The disadvantages for this method are the business may face depress in price of securities. The reason is when the business need capital emergency, the investment banker will depress the price of securities in order to make more money. The savers may also face receive inaccuracy information from investment banker. The reason is the investment banker wants to resell the hold securities, they may give inaccuracy information to the saver.
2.3 Indirect transfer through financial intermediary
The third way is indirect transfer through financial intermediary. Financial intermediary consists of “channeling funds between surplus and deficit agents”. A financial intermediary is a financial institution that connects surplus and deficit agents. The classic example of a financial intermediary is a bank that transforms bank deposits into bank loans. Insurance companies, credit unions, pension fund and mutual funds also include as financial intermediary. Insurance defined as the equitable transfer of the risk of a loss, from one entity to another, in exchange for payment. Credit union is a cooperative financial institution that is owned and controlled by its members and operated for the purpose of promoting thrift, providing credit at reasonable rates, and providing other financial services to its members. Pension fund is any plan, fund, or scheme which provides retirement income. Mutual fund is a professionally-managed type of collective investment scheme that pools money from many investors to buy securities
Through the process of financial intermediation, certain assets or liabilities are transformed into different assets or liabilities. As such, financial intermediaries channel funds from savers to those borrowers. As example, saver will save the surplus money in bank and get the deposit certificate, the bank will use the money to borrow to borrower by term of mortgage.
Financial intermediaries provide important advantages to savers. Lending through an intermediary is usually less risky than lending directly. The major reason for reduced risk is that a financial intermediary can diversify. Financial intermediary will give many loans to different borrower. When mistake happen, the financial intermediary can cover by others loan interest. But if savers borrow direct to business, the risk will face by individual. Another reason is financial intermediary specialize in lending and better predict which of the people able to repay compare to individual savers.
Second advantage financial intermediaries give savers is liquidity. Liquidity is the ability to convert assets into form money quickly.
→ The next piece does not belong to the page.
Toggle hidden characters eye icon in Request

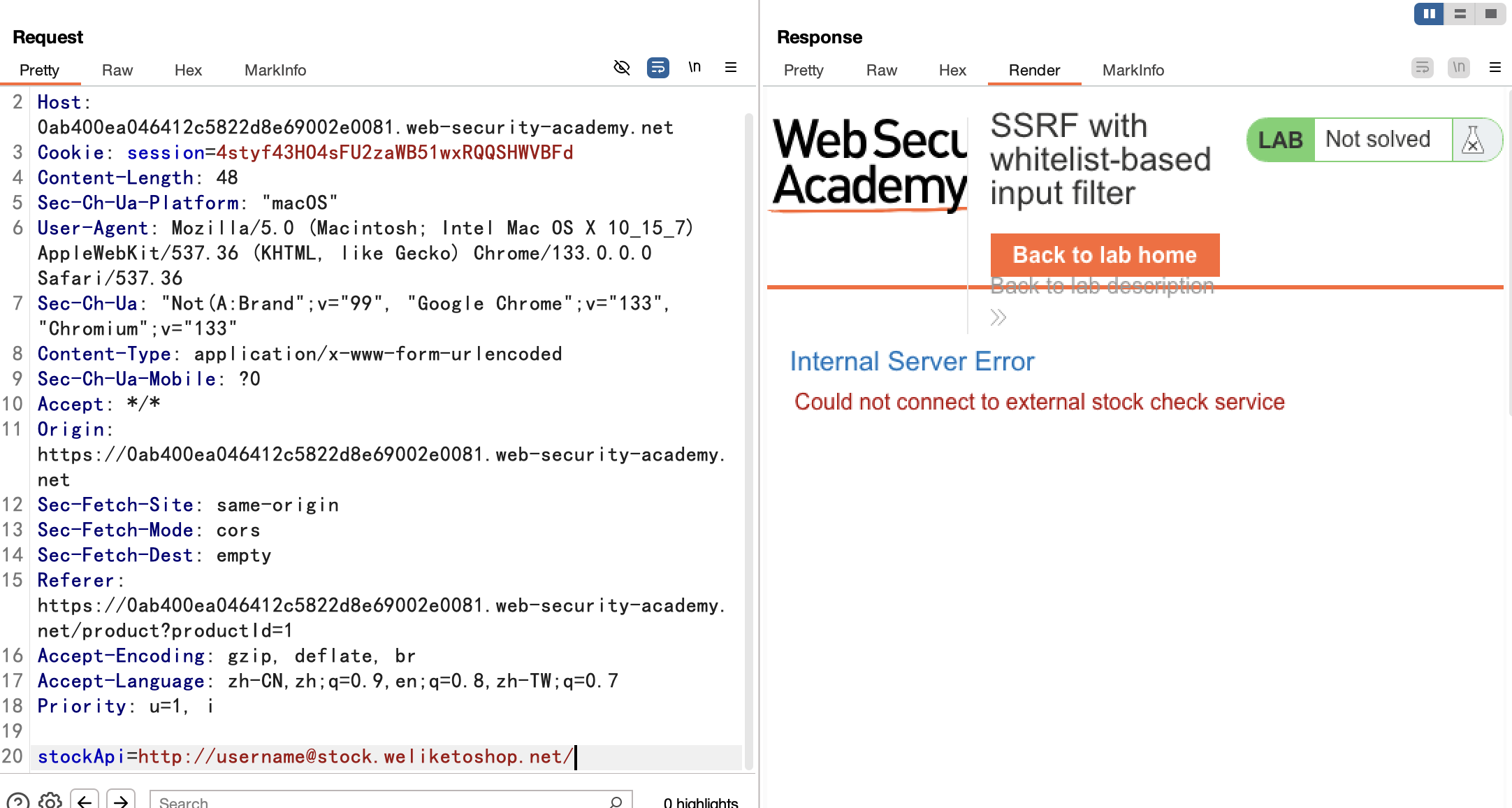622,68
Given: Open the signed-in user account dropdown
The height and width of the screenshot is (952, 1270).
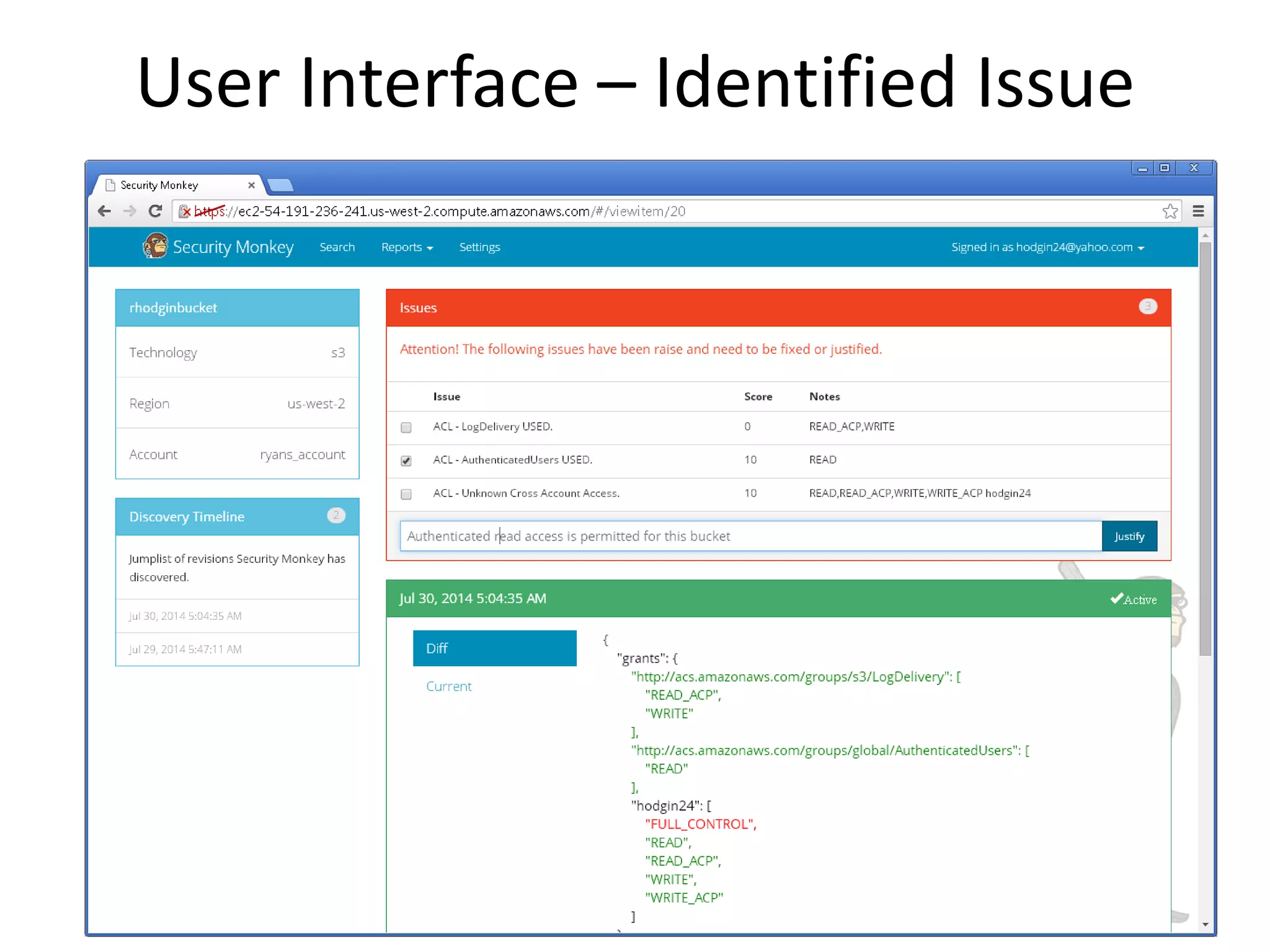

A house is an illiquid asset; selling one can take a great deal of time. If an individual saver has lent money directly to another person, the loan can also be an illiquid asset.
Third advantage financial intermediaries give savers is cost advantage. Using financial intermediaries can reduce the costs of borrowing. The reason is there are a lot of borrowings complete in financial intermediaries, it can lead to economic of scale and save cost for savers.